Many experts worry that the heavy marketing and societal embrace of GLP-1 drugs are bringing back a cult of thinness, including among actors, singers and social media celebrities who previously preached acceptance of diverse body types.
Dr Boswell notes that the popularity of GLP-1 receptor agonists and their integration into social conversations can reinforce weight bias and the thinking that living in a larger body is problematic or not acceptable.
The scale of the problem
Of all the neuropsychiatric disorders we know of, anorexia nervosa has the highest mortality rate, with 5% of those affected dying within four years of initial diagnosis. The documented prevalence of anorexia nervosa is about 4% globally, or 150 million people.
Patients with any pre-existing mental health condition had more than double the risk of those without of developing an eating disorder within two years of starting GLP-1 agonists. Some estimates place as many as 35% of new eating disorder diagnoses as coming from people on GLP-1 agonists. These numbers remain contested and under-studied, but they point toward a population-scale risk that the pharmaceutical industry’s investment priorities have yet to take seriously.
How is it that as an industry, we have invested trillions of dollars in GLP-1 agonists and related drugs without paying attention to what this Pandora’s box has unleashed?
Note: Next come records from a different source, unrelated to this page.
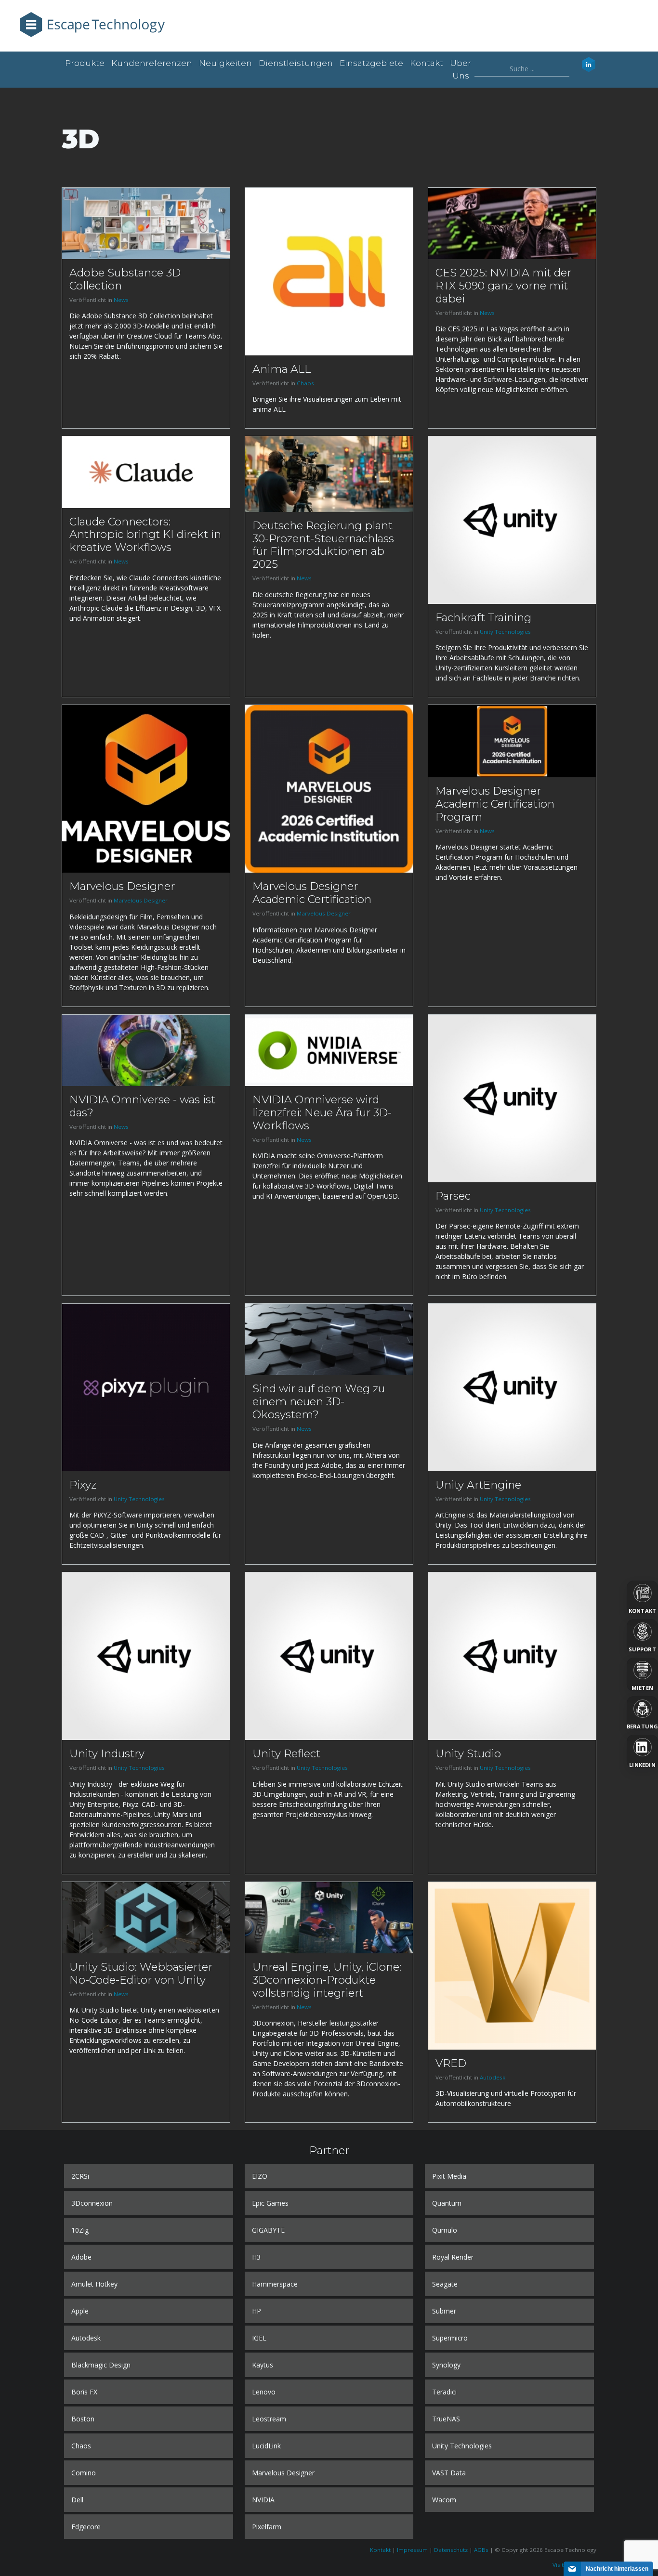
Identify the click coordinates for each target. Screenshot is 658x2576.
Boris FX (84, 2391)
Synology (446, 2364)
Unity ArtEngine (478, 1484)
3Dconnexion (92, 2203)
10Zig (80, 2230)
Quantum (446, 2203)
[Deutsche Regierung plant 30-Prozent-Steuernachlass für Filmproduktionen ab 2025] (329, 473)
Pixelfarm (266, 2526)
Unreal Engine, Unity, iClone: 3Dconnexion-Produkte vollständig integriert (326, 1980)
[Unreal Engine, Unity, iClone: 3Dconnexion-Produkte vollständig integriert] (329, 1917)
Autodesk (492, 2077)
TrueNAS (446, 2418)
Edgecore (86, 2526)
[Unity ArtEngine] (512, 1386)
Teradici (444, 2391)
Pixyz (82, 1484)
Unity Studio (468, 1753)
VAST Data (449, 2472)
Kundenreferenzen (151, 63)
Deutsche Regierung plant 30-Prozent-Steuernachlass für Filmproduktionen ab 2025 (323, 545)
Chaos (305, 383)
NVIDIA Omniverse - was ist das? (142, 1106)
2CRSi (80, 2176)
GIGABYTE (268, 2230)
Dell (77, 2499)
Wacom (444, 2499)
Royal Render (453, 2257)
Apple (80, 2310)
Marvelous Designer (122, 886)
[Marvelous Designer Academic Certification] (329, 788)
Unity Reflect (286, 1753)
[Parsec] (512, 1097)
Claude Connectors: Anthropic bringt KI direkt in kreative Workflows (145, 534)
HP (256, 2310)
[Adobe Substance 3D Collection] (146, 222)
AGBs (481, 2549)
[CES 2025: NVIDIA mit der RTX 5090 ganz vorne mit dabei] (512, 222)
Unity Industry (107, 1753)
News (121, 299)
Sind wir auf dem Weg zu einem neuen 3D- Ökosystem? (318, 1401)
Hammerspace (275, 2283)
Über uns (460, 69)
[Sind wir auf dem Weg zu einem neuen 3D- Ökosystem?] (329, 1338)
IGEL (259, 2337)
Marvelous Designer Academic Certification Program (494, 804)
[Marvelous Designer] (146, 788)
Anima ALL (281, 369)
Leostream (269, 2418)
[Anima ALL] (329, 270)
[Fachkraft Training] (512, 519)
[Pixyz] (146, 1386)
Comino (83, 2472)
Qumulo (444, 2230)
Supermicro (450, 2337)
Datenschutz (451, 2549)
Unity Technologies (505, 631)
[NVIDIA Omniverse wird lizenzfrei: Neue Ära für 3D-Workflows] (329, 1049)
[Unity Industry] (146, 1655)
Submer (444, 2310)
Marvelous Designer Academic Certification (311, 892)
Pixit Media (449, 2176)
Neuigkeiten (225, 63)
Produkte (85, 63)
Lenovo (264, 2391)
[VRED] (512, 1964)
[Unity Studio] (512, 1655)
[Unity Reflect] (329, 1655)
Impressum (412, 2549)
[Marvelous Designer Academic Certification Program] (512, 740)
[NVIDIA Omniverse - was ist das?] (146, 1049)
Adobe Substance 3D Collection (125, 279)
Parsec (453, 1196)
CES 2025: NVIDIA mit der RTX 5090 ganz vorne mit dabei (503, 285)
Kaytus (262, 2364)
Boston (82, 2418)
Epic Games (270, 2203)
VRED (450, 2063)
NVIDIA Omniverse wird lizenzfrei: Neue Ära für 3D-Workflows (322, 1112)
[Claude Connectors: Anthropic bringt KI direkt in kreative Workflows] (146, 471)
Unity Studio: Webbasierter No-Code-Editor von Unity (140, 1973)
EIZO (259, 2176)
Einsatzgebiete (371, 63)
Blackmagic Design (101, 2364)
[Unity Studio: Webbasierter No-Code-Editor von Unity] (146, 1917)
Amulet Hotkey (94, 2283)
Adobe (81, 2257)
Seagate (445, 2283)
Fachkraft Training (483, 617)
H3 (256, 2257)
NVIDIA (263, 2499)
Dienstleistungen (296, 63)
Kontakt (426, 63)
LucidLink (266, 2445)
We have multiple approved products, dozens in late-stage clinical trials, new companies getting funded seemingly every day, and a frenzy of M&A activity, but not a single approved medication to help the millions of people who struggle with, and die from, anorexia nervosa every year.
Prior to initiating GLP-1 RAs, clinicians should use screening tools such as the Screening, Brief Intervention, and Referral to Treatment for Eating Disorders for adults and the Stanford-Washington University Eating Disorder screen for college-aged students, says Cynthia Bulik, PhD, distinguished professor of eating disorders and founding director of the UNC Center of Excellence for Eating Disorders at the University of North Carolina at Chapel Hill.
For individuals with eating disorders or disordered eating behaviours, these drugs can be harmful when not used for their intended purpose, when inadequately monitored, or when used for weight loss motivated by weight stigma or fat phobia.
The consensus among eating disorder specialists is not that GLP-1 drugs are inherently bad, they are not. For the right patient, with proper metabolic indications and careful monitoring, they are genuinely transformative. But in a prescribing environment where one in eight adults is now using these drugs, where online access is trivially easy, and where no national screening requirement exists, the gap between who these drugs are designed for and who is actually using them has become dangerous territory and the patients most at risk are often the least visible to the clinicians writing the prescriptions.